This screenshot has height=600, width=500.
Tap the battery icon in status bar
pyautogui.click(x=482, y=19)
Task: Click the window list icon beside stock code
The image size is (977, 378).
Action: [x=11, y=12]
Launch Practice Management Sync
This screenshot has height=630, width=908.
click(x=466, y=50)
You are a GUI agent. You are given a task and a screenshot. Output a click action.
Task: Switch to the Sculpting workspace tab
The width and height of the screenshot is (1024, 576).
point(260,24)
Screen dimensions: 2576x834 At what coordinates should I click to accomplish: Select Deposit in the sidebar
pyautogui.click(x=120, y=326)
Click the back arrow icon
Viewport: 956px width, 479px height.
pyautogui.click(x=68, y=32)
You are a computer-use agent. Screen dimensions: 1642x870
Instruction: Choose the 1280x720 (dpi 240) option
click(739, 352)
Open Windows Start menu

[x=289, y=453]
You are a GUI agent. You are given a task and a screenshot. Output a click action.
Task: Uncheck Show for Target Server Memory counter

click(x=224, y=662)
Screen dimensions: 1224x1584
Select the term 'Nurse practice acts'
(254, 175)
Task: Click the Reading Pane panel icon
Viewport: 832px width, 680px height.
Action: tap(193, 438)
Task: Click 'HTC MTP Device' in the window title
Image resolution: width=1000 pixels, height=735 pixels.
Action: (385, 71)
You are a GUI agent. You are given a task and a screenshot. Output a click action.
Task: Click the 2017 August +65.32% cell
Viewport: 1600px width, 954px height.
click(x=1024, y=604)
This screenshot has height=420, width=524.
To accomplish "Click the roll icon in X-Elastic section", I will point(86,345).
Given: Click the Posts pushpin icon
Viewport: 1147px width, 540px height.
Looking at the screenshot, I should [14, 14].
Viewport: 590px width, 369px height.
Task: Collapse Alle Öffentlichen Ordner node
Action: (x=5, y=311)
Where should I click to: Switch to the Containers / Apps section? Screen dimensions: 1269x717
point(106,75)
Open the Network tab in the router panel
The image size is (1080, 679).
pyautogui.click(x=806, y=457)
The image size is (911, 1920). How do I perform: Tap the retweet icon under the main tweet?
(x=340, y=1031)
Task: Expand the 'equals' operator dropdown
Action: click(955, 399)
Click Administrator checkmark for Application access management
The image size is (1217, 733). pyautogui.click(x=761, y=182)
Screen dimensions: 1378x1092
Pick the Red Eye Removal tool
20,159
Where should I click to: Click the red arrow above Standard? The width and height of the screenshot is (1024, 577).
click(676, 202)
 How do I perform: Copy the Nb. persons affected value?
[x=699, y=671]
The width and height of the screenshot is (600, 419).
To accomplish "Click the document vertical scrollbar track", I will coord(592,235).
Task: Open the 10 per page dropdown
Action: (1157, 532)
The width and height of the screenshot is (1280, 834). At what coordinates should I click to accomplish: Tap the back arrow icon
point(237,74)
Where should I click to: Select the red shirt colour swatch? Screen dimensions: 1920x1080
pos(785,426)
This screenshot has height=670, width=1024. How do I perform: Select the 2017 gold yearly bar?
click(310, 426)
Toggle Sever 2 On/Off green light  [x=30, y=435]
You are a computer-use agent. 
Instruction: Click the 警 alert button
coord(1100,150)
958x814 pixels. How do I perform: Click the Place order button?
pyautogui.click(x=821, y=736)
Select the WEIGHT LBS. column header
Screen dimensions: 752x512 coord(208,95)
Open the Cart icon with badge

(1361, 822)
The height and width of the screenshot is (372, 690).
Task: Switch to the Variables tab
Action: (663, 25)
-.-.-
WHAT NEEDS TO BE DONE. Scan the material above for lines holding "computer" and copy each of them.

TASK SOLUTION.
You are a computer-use agent. Screen dimensions: 1642x870
You are a computer-use agent. 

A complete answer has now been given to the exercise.